Im Inland ist die Nachfrage gestiegen

Auch bei Mooh, der Genossenschaft mit rund 4000 Milchproduzentinnen und -produzenten, habe man weiterhin genügend Milch im Angebot. «Wir stellen aber eine Verschiebung der Nachfrage fest», sagt die Mooh-Kommunikationsleiterin Gabriela Küng. «Wegen der Corona-Krise ist sicher die Nachfrage nach Milch und Milchprodukten im Inland gestiegen, hingegen gab es einen Preiseinbruch im Exportmarkt, was auf den Schweizer B-Milchpreis drückt», hält Küng fest. Es herrsche aber im inländischen Retailkanal (Detailhandel), durch den vermehrten Heimkonsum und den Wegfall des Einkaufstourismus’, eine starke Nachfrage nach Konsummilch, Käse und Joghurts, speziell bei den Bioprodukten. Hingegen sei die Nachfrage im Horeca-Kanal (Hotel, Restaurant, Catering) stark eingebrochen. Bei der Butter sei das Angebot generell knapp. «Allgemein gehen wir davon aus, dass es in den folgenden Monaten anspruchsvoller sein wird, die Milch mit einer möglichst hohen Wertschöpfung zu platzieren», sagt die Mediensprecherin.

Mehr melken solle man nicht

Dass die Bauern jetzt mehr melken sollen, davor rät Gabriela Küng auch dringlich ab. Genaue Prognosen wie der Milchmarkt bis zum Herbst laufen werde, seien aufgrund der aktuellen Situation auch schwer zu treffen. Auch aus Sicht der Emmi habe es ausreichend Milch am Markt. «Eine geringfügige Unterversorgung mit Milchfett, wie sie aktuell vorliegt, ist hinsichtlich Milchpreis wesentlich besser, als eine Situation mit Milchfettüberschuss und C-Milch», sagt die Emmi-Sprecherin.
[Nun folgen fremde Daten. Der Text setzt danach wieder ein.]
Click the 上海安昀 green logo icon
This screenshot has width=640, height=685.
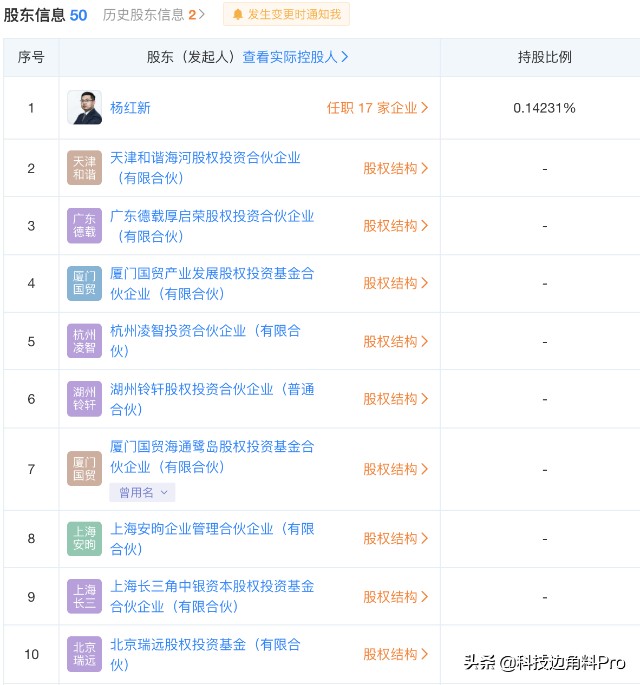pos(84,538)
Ein grosses Thema unter den Milchproduzenten ist auch die Milchpreiserhöhung ab dem 1. Juli von bescheidenen 0,8 Rp./kg im Schnitt. «Für die Mooh-Genossenschaft als Produzentenorganisation steht der Produzent im Mittelpunkt. Sobald wir im Verkauf mehr lösen können, wird dies wie bei uns üblich den Produzenten weitergegeben», sagt Gabriela Küng.

Die Corona-Krise wird Auswirkungen haben

Obwohl Emmi eine positive Inlandentwicklung beobachtet, sieht sie einen deutlichen Preiszerfall im Ausland. «Innerhalb eines Monats ist der Wert eines Kilogramms Milch in der EU um rund zehn Eurocent (zirka 10,6 Rappen) gesunken», so Sibylle Umiker. So werde in vielen Ländern schon gegen Milchüberschüsse angekämpft und staatliche Unterstützung angefordert. Dies werde sich auf den Schweizer Milchmarkt auswirken. Zudem drücke Magermilchpulver, das Koppelprodukt der Butterproduktion, auf den B-Milchpreis. «Die stark ansteigenden Preisunterschiede zum Ausland verursachen zusätzlichen Druck auf das hiesige Preisniveau. Alleine im März wurde fast ein Viertel mehr Käse aus dem Ausland in die Schweiz importiert», sagt die Emmi-Mediensprecherin abschliessend.